● PROBLEM TO SOLVE: Please return every line of the material verbatim and skip any images.

:::

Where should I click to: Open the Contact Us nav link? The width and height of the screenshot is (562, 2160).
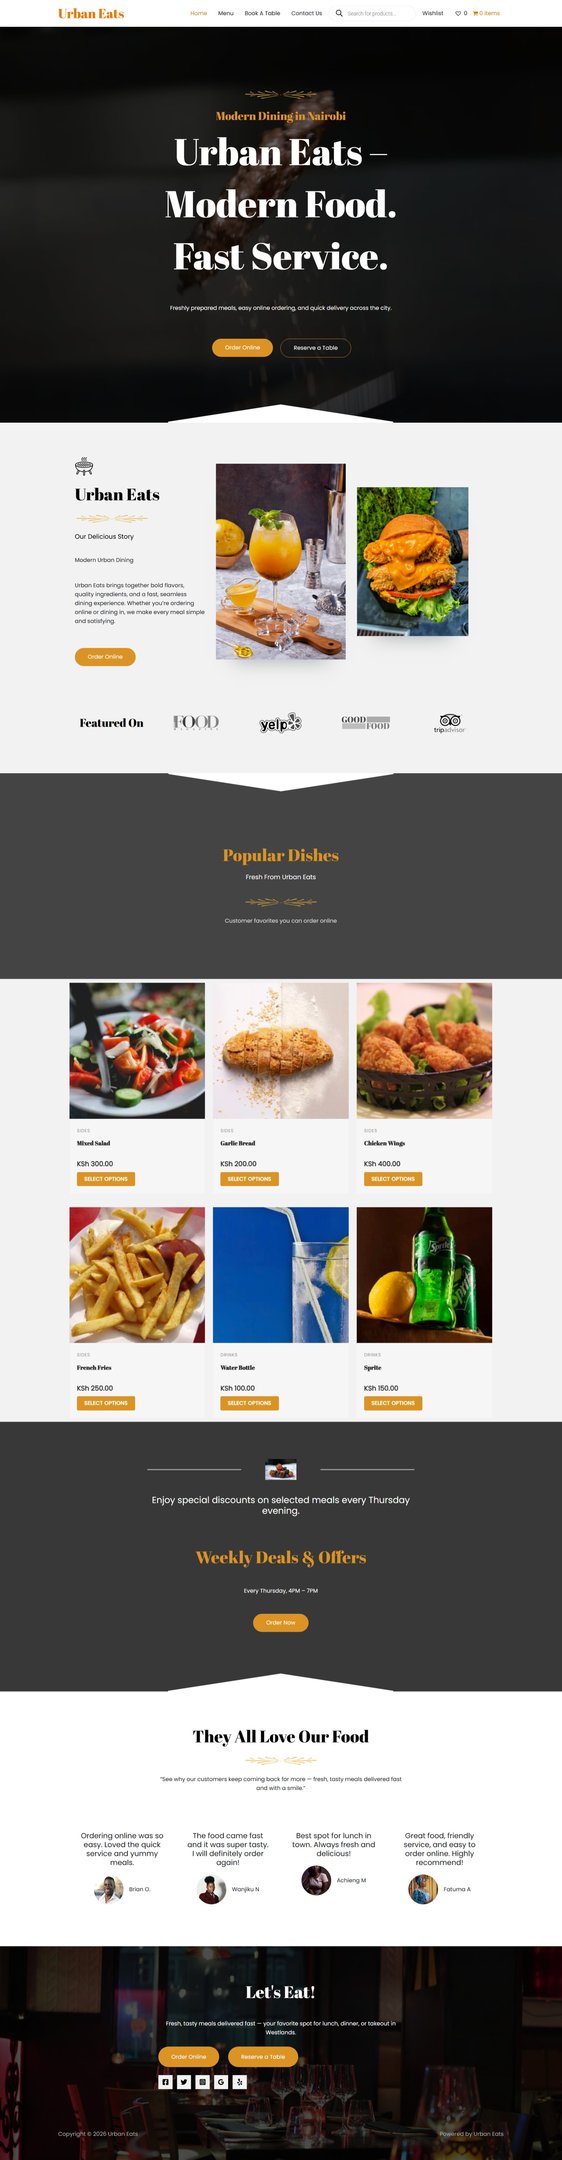[306, 13]
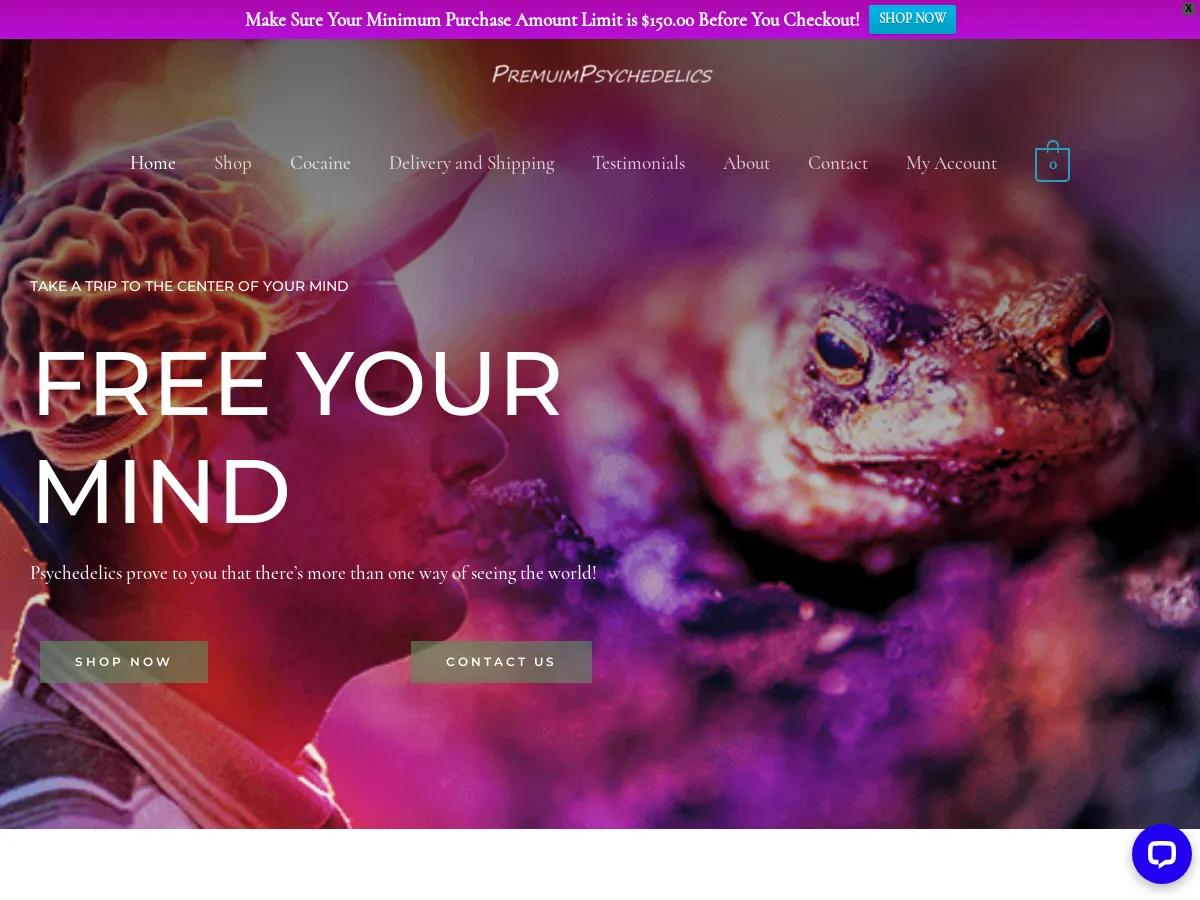Click the 'Take a trip' subtitle text

tap(189, 286)
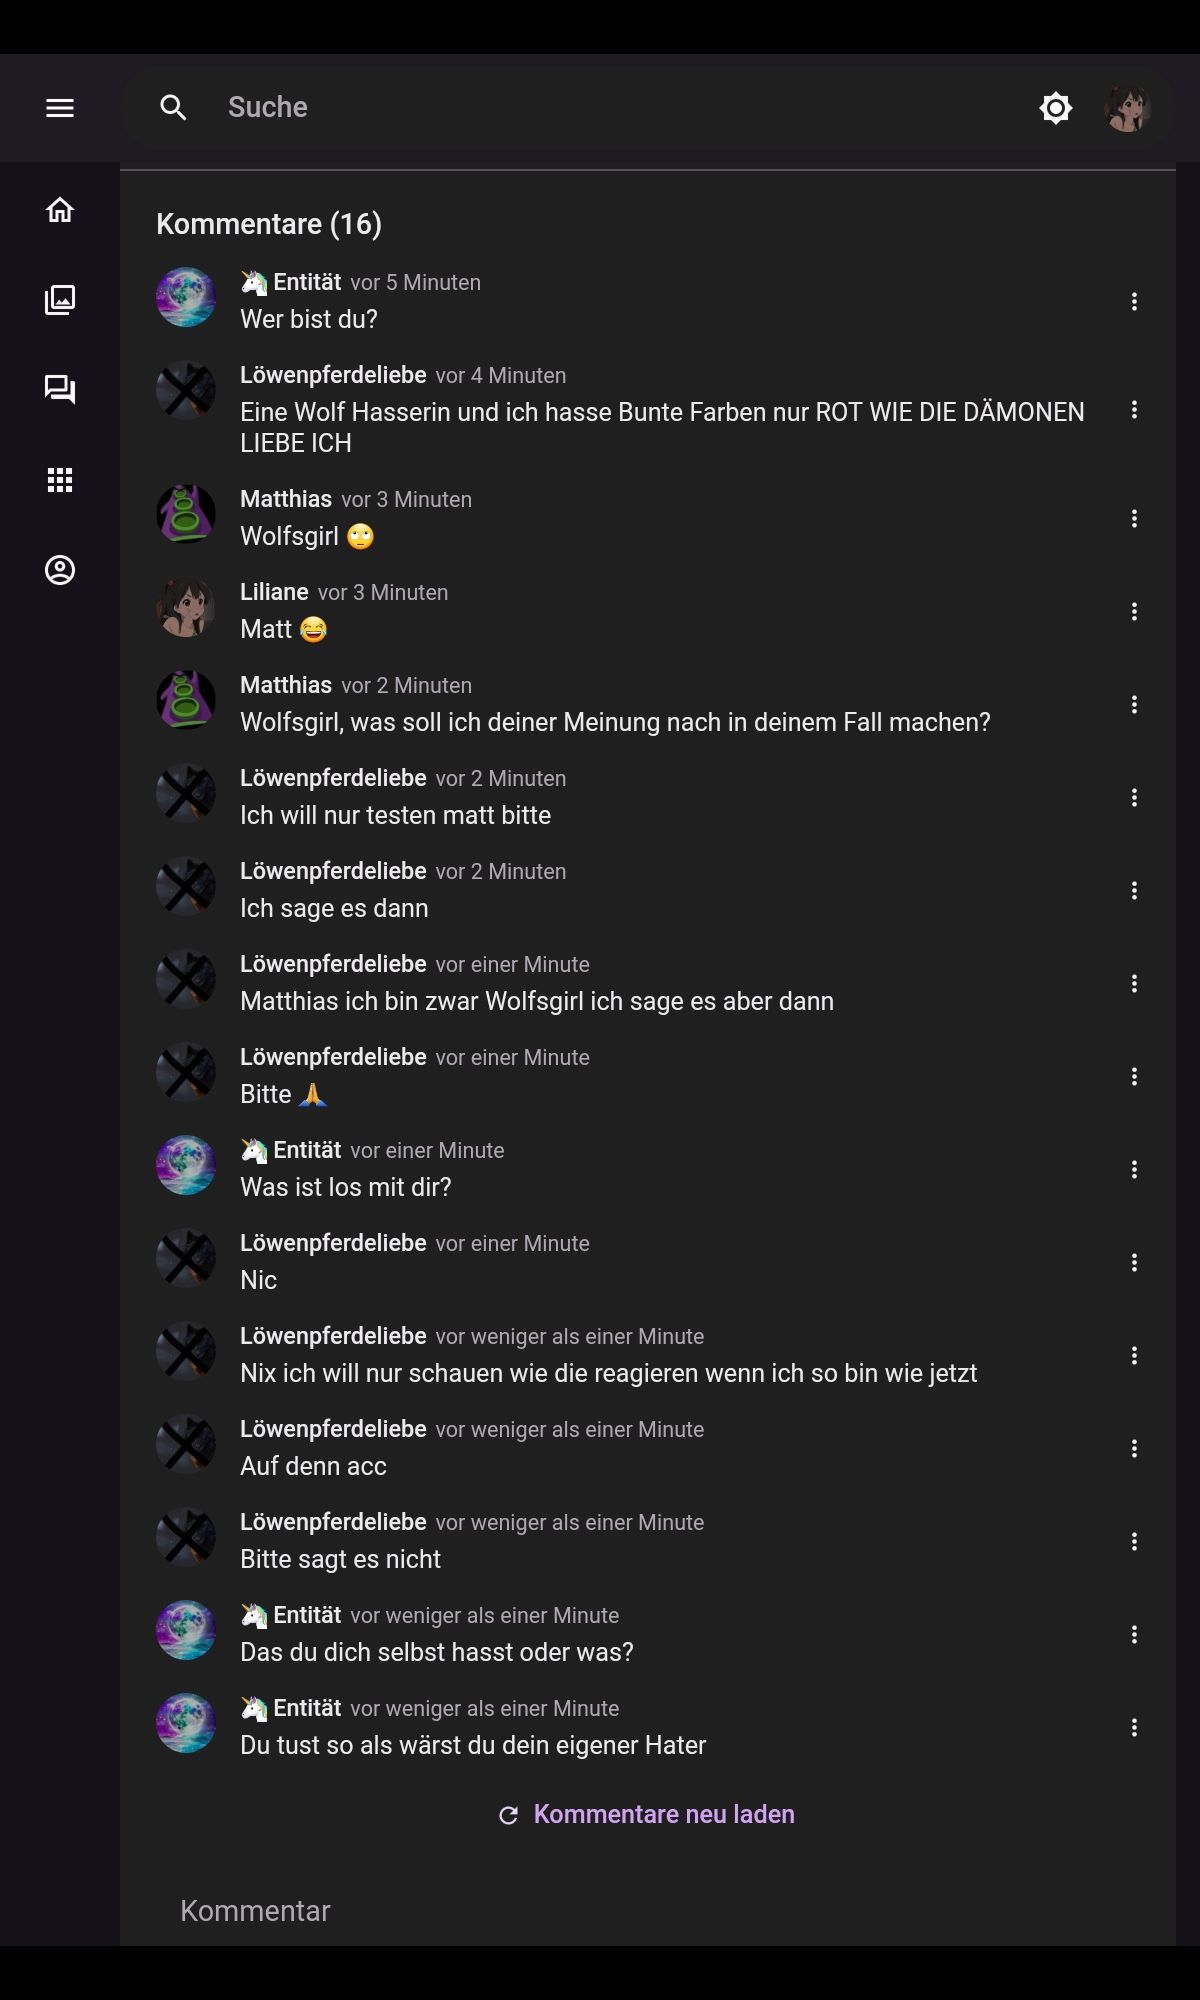Image resolution: width=1200 pixels, height=2000 pixels.
Task: Open the account circle sidebar icon
Action: pos(60,570)
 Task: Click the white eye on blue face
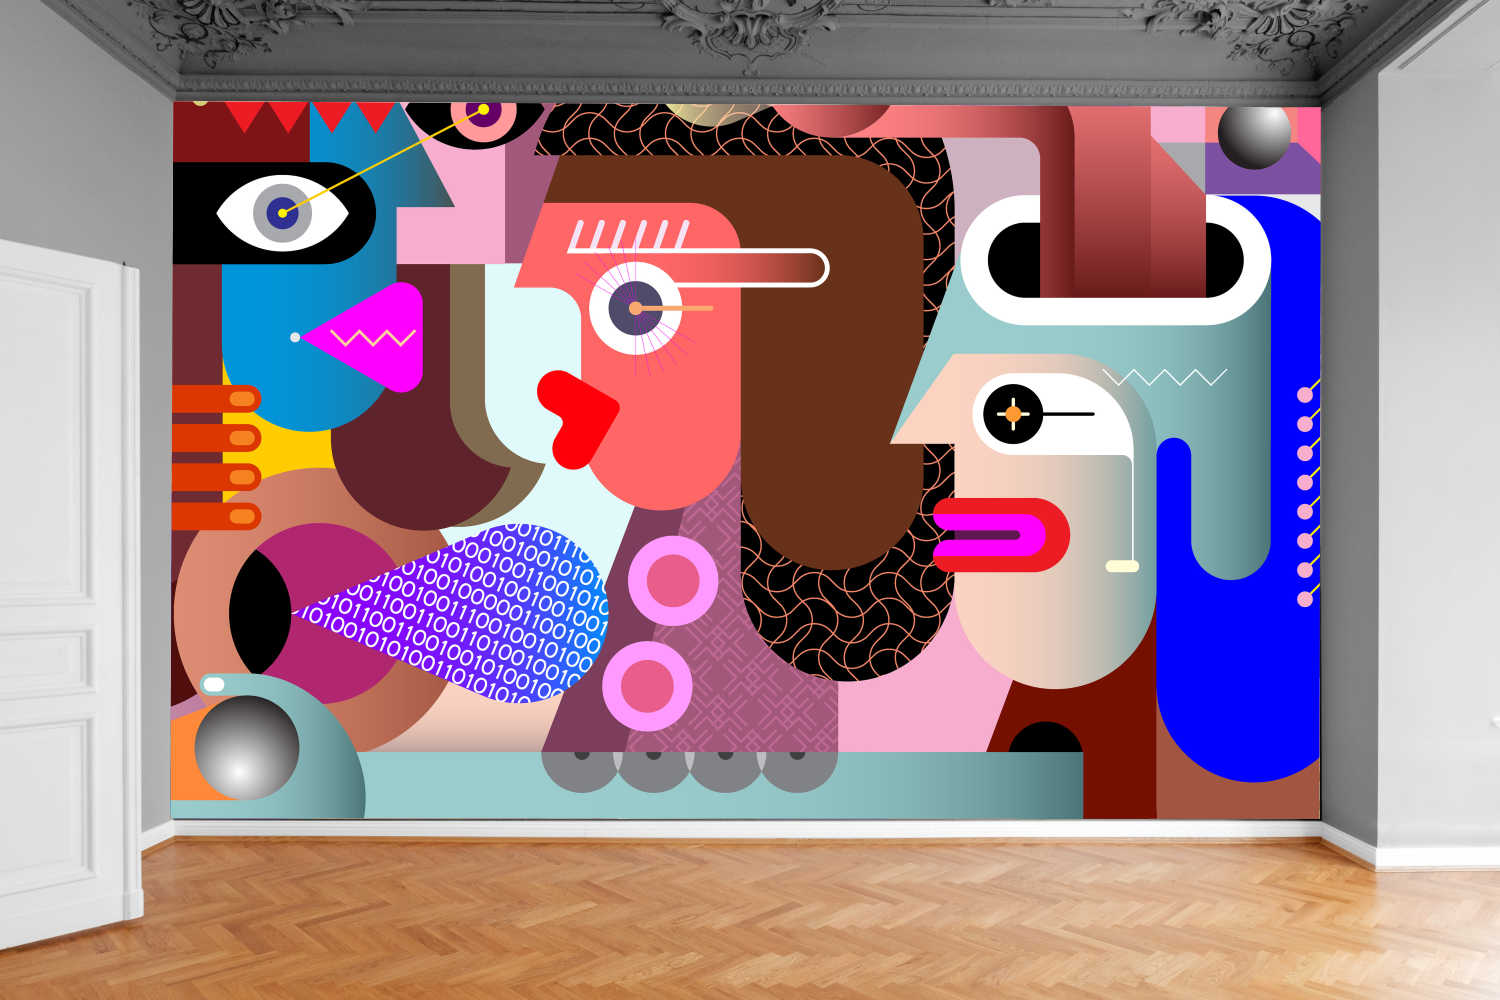tap(283, 213)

:::

● WORKED SOLUTION:
Where should I click to: Open the Contact Us nav link? The width and height of the screenshot is (562, 2160).
[306, 13]
Click the 'Take a trip' subtitle text

tap(189, 286)
Image resolution: width=1200 pixels, height=2000 pixels.
Task: Open the account circle sidebar icon
Action: pos(60,570)
 Task: Click the white eye on blue face
tap(283, 213)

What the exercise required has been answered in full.